Most emotional memories are the result of cued recall. A certain date may trigger an emotional memory such as in the anniversary of a loss. But also anything that is connected to your senses may be a cue that can ignite emotional recall. While walking past the perfume counter of a department store you may remember someone who smelled delicious, or, on the other hand, a person whose over-use of scented products was repugnant to you. A certain place may evoke a memory of being there in the past and the pleasant or unpleasant emotions attached to that experience. Your visceral response to a particular song may be a reminder of the emotion you felt toward someone with whom it is associated.

Holding onto certain possessions may be a way to activate the recall of emotion. Yet it is not simply emotional memory that is triggered by an object but also the connection you had with the person who is represented by it. For example, I happened to open a box that had been stored away for many years and found something that had belonged to my mother. Along with elation, momentary sadness was activated in me, as though I had somehow connected with her again. In a study of cherished objects as memorabilia, researchers found that most of the identified cherished objects were cherished for reasons other than their value as inducers of reminiscence and as specifically as reconstructive symbols (Sherman, 1991).

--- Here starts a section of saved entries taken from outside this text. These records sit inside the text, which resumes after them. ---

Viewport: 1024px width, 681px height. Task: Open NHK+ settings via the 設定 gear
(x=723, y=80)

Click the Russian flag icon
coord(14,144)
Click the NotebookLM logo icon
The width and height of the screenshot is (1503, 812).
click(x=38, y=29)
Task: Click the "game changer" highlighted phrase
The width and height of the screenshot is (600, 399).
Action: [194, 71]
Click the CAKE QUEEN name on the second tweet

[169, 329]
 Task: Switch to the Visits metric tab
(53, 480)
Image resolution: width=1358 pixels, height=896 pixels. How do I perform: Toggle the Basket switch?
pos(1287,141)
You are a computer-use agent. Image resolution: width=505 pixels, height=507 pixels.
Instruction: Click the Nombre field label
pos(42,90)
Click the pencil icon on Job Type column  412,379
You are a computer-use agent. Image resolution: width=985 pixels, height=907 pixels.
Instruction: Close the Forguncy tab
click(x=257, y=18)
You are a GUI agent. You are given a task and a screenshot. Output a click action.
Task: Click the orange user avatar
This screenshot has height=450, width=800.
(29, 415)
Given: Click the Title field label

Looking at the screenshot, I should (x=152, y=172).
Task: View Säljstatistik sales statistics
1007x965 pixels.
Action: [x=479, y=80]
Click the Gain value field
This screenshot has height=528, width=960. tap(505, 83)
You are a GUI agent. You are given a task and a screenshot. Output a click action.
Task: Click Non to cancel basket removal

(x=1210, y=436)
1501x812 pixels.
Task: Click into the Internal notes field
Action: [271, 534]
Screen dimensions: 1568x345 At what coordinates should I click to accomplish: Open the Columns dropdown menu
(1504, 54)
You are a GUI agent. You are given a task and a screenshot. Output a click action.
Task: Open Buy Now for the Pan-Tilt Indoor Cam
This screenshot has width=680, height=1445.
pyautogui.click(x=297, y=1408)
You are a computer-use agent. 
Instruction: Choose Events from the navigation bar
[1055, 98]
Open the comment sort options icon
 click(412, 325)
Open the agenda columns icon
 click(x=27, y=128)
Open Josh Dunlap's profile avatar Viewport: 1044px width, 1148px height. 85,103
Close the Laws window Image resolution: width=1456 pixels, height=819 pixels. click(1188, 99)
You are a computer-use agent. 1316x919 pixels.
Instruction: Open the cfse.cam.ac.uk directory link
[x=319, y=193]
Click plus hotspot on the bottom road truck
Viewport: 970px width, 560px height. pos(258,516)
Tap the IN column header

Discarding certain relics of the past may serve to deactivate recall and symbolically dispose of the person. When relationships are over people sometimes want to discard vestiges of the past that represent their attachment to another person, including memorabilia, gifts, photographs, and anything else that can potentially trigger once lovely emotional memories that have now become tainted.

Having a great memory for recalling events may not be a virtue and instead may require that you control an efficient memory system that delivers information in the form of memories that may interfere with current goals (Levy & Anderson, 2002). So if everything seems to trigger a memory for you, especially ones that activate emotional responses, you can become derailed from the path you are taking and instead focused on the memories.

Imagine, for example, every time you pursue a romantic relationship you are reminded of incidents in which you felt betrayed or hurt. As a result, you may try to ignore the memory or refocus attention—a response-override situation that requires executive control to stop retrieval itself—but such suppression of memories and controlling the direction of thought also interferes with their recall when they are desired (Levy & Anderson, 2002). Thus, there may be times when your emotional memories are correctly informing you to be cautious and it is in your best interest to listen to them, but at other times they are simply a misfire.

Emotional memories are powerful and serve to guide and inform us as we navigate the present and prepare for the future. If you've ever had a drink or taste of something spoiled, you know that emotional memory protects you from doing that again. Unfortunately, you might unintentionally apply that same principle to relationships, where an implicit or explicit emotional memory cautions you and interferes with your pursuit of having love in your life. However, sometimes your emotional memories are informing you of a truth that you don't want to acknowledge. The interpretation you make when an emotional memory is activated, in any case, has to be left to your good judgment.

Find more information regarding my books about emotions here.

This blog is in no way intended as a substitute for medical or psychological counseling. If expert assistance or counseling is needed, the services of a competent professional should be sought.

References

Lerner, J. & Keltner, D. (2000). Beyond valence: Toward a model of emotion-specific influences on judgment and choice. Cognition and Emotion, 14(4), 473-493.

Levy, B. & Anderson, M. (2002). Inhibitory processes and the control of memory retrieval. Trends in Cognitive Sciences. 6(7), 299-305.

Lewis, M. (2008). Self-conscious emotions: Embarrassment, pride, shame, and guilt. In M. Lewis & J. M. Haviland-Jones (Eds.), Handbook of emotions (3rd ed., pp. 742-756). New York: Guilford Press.

Sherman, E. (1991). Reminiscentia: Cherished objects as memorabilia in late-life reminiscence. International Journal of Aging and Human Development, 33(2), 89-100.